▶ _The request_:
Please copy the items below word for word, starting at the line containing "At what (x,y)" and ending at the line containing "Looking at the". Leave the pictures out of your copy.

#### Data listing ####

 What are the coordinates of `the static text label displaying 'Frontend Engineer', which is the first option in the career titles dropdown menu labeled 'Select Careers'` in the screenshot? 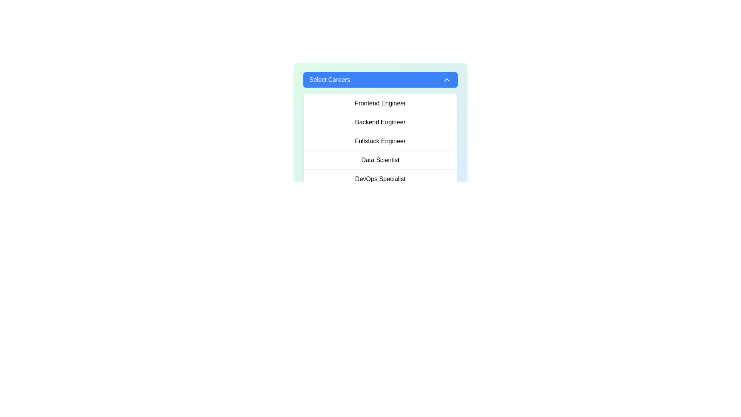 It's located at (380, 103).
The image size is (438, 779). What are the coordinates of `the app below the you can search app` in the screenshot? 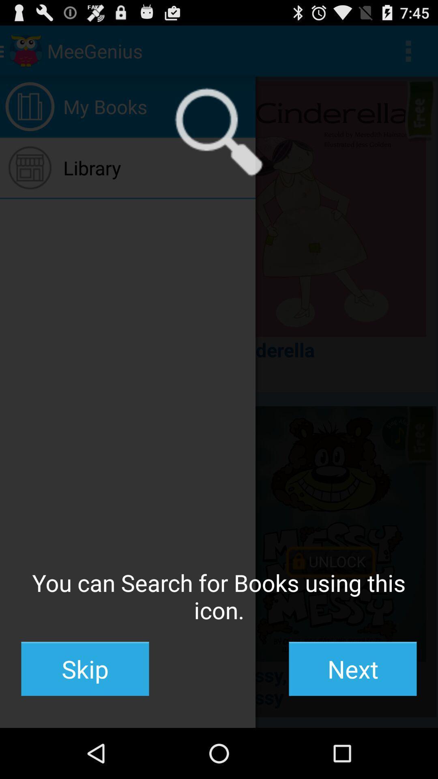 It's located at (85, 669).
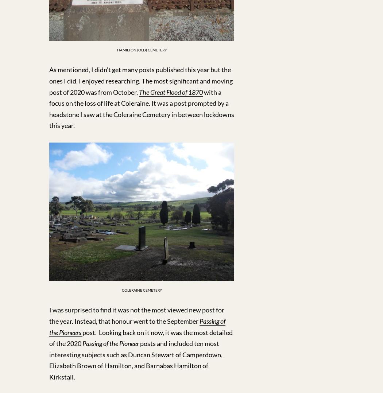  What do you see at coordinates (49, 360) in the screenshot?
I see `'posts and included ten most interesting subjects such as Duncan Stewart of Camperdown, Elizabeth Brown of Hamilton, and Barnabas Hamilton of Kirkstall.'` at bounding box center [49, 360].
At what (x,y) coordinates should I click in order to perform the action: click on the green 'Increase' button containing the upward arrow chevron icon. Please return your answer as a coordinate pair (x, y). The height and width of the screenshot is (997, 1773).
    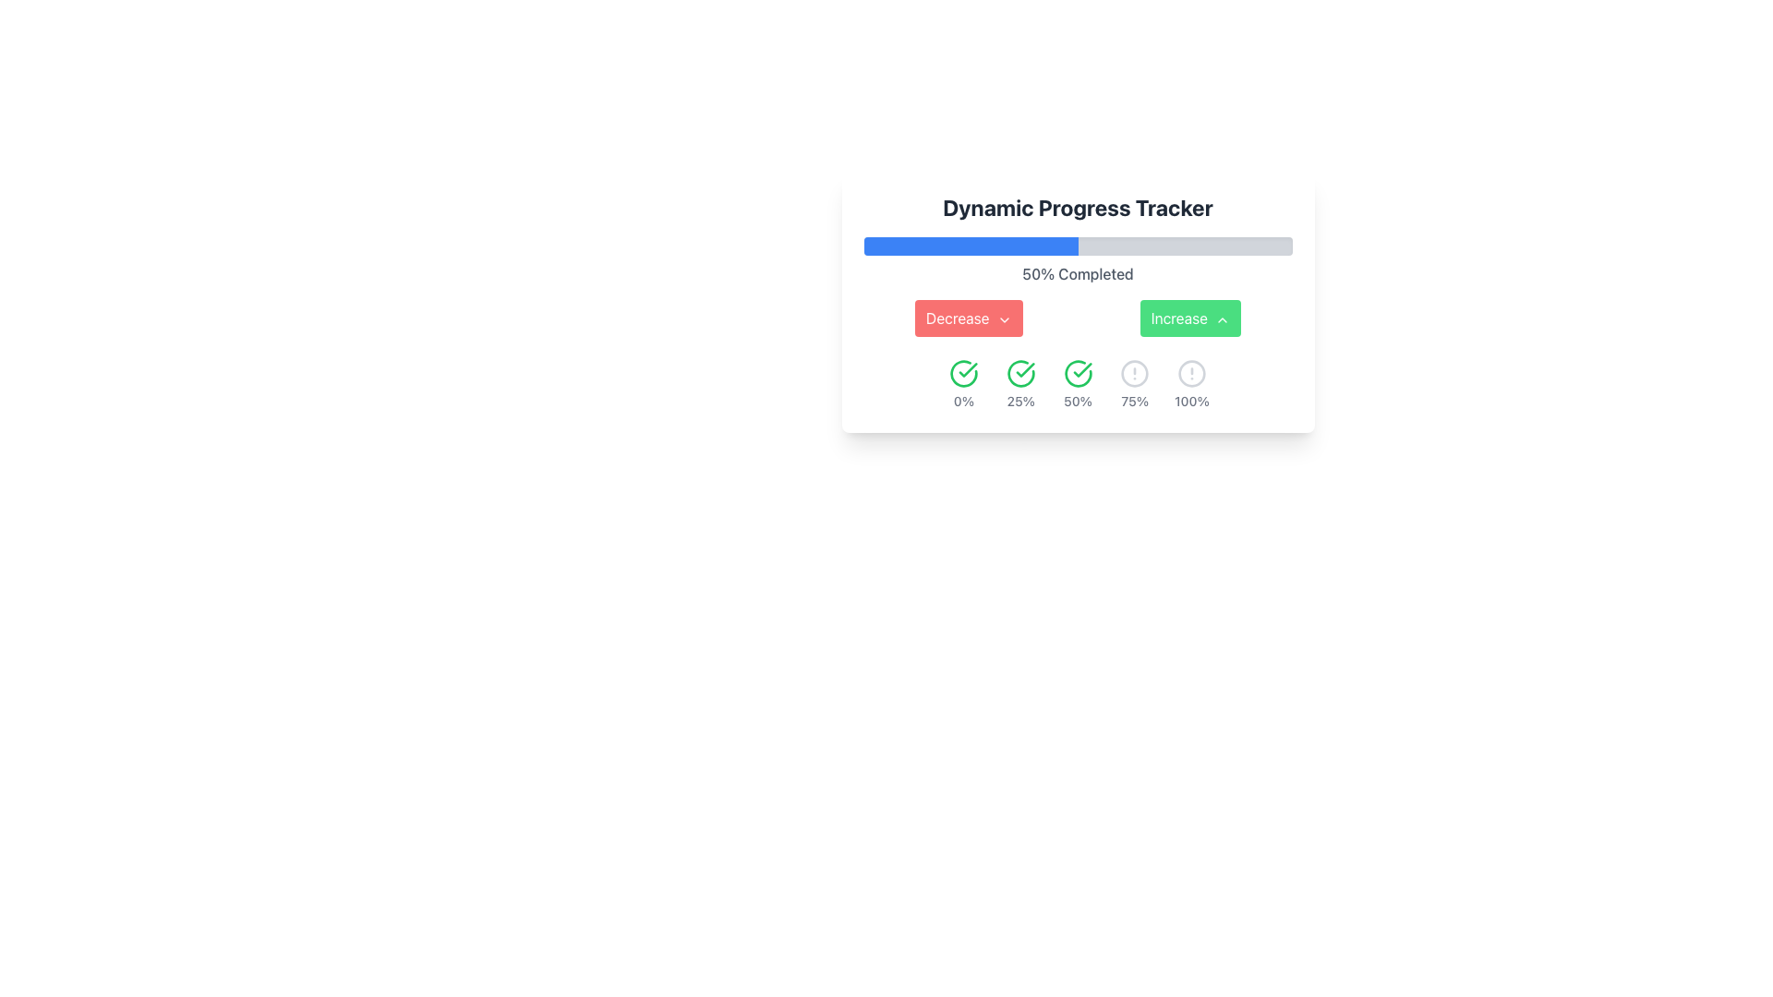
    Looking at the image, I should click on (1223, 319).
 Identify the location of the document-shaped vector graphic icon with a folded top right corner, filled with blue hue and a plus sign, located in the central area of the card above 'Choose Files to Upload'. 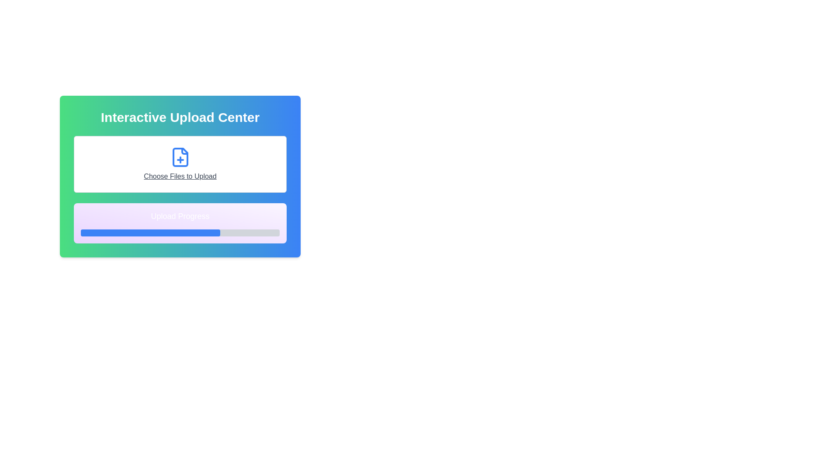
(180, 157).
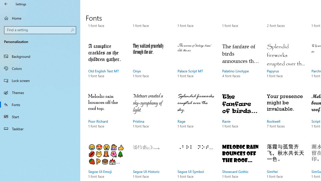 This screenshot has width=321, height=181. I want to click on 'Pristina, 1 font face', so click(151, 115).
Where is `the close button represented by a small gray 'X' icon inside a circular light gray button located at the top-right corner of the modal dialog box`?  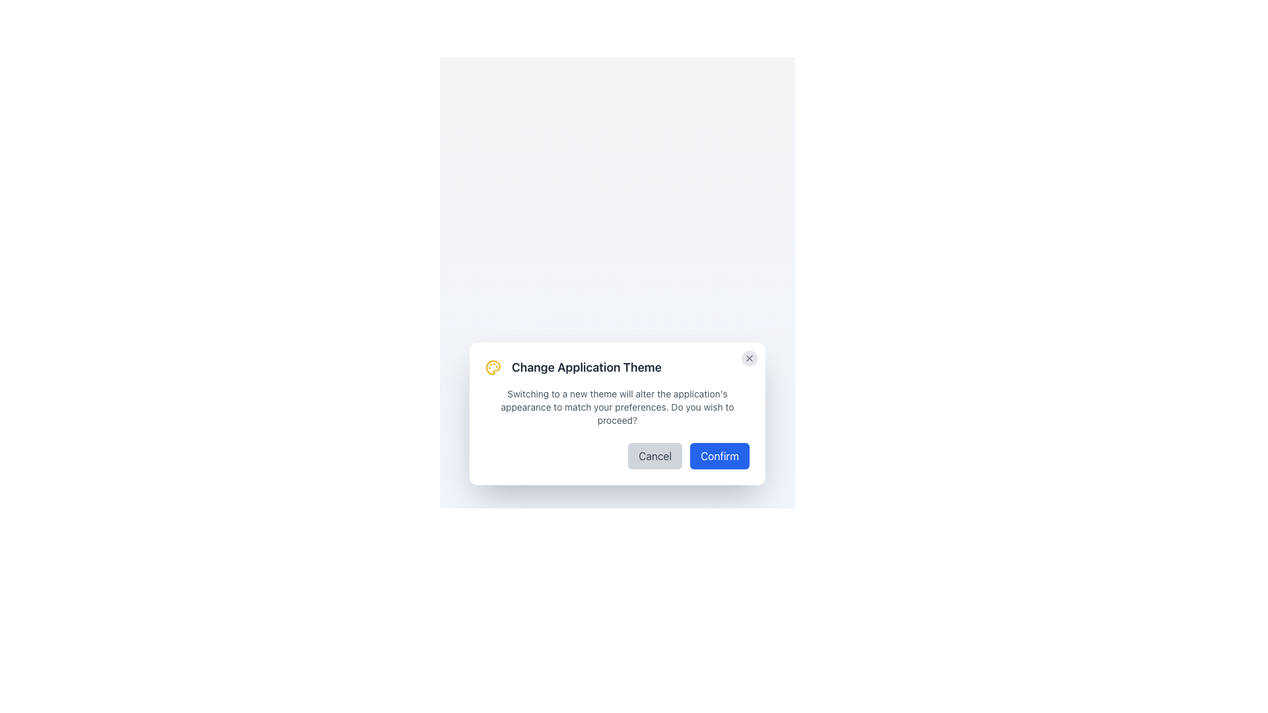
the close button represented by a small gray 'X' icon inside a circular light gray button located at the top-right corner of the modal dialog box is located at coordinates (749, 359).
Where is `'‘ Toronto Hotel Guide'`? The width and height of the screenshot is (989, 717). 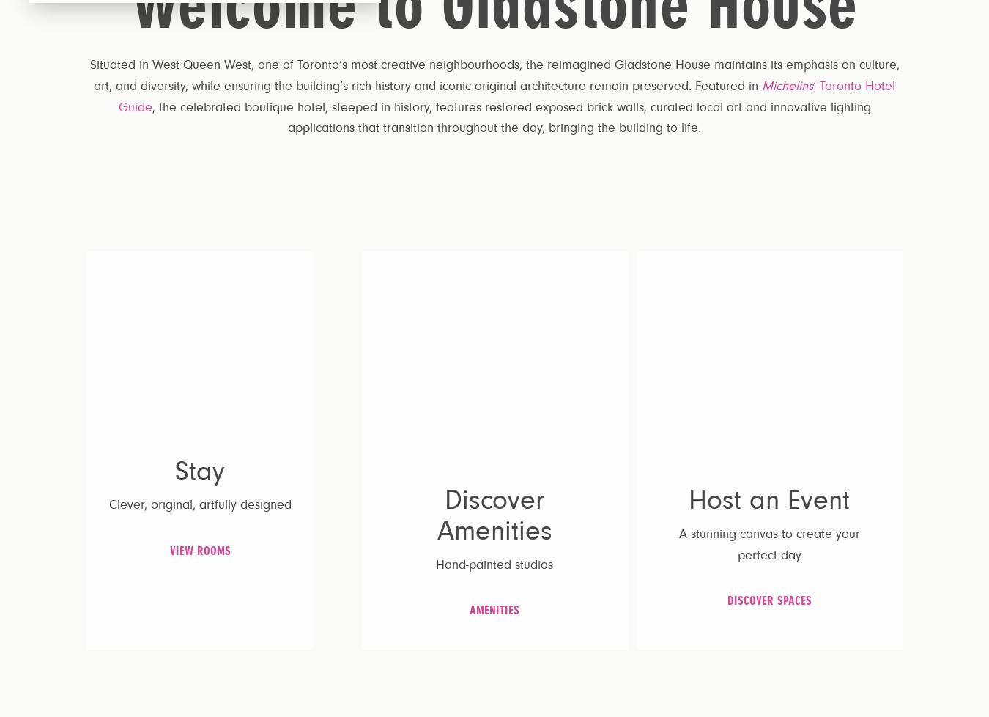 '‘ Toronto Hotel Guide' is located at coordinates (118, 96).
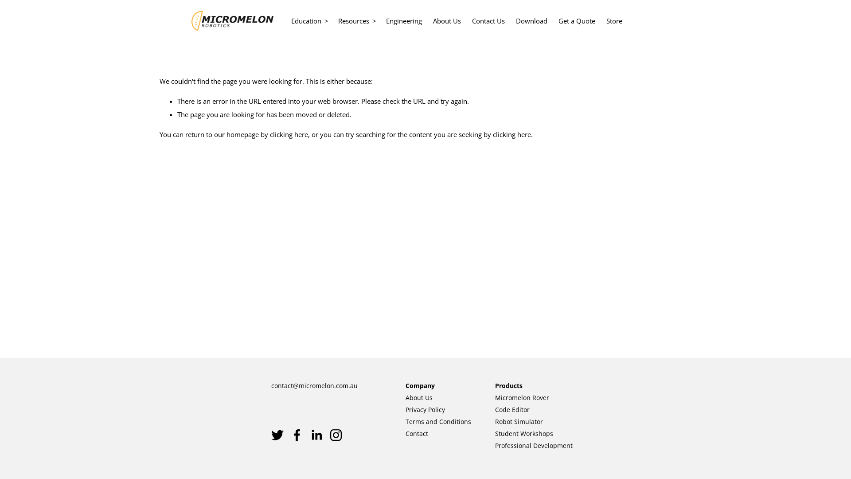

####

▶ _Full solution_:
At what (x,y) coordinates should I click in order to perform the action: click on the green 'Increase' button containing the upward arrow chevron icon. Please return your answer as a coordinate pair (x, y). The height and width of the screenshot is (997, 1773).
    Looking at the image, I should click on (1223, 319).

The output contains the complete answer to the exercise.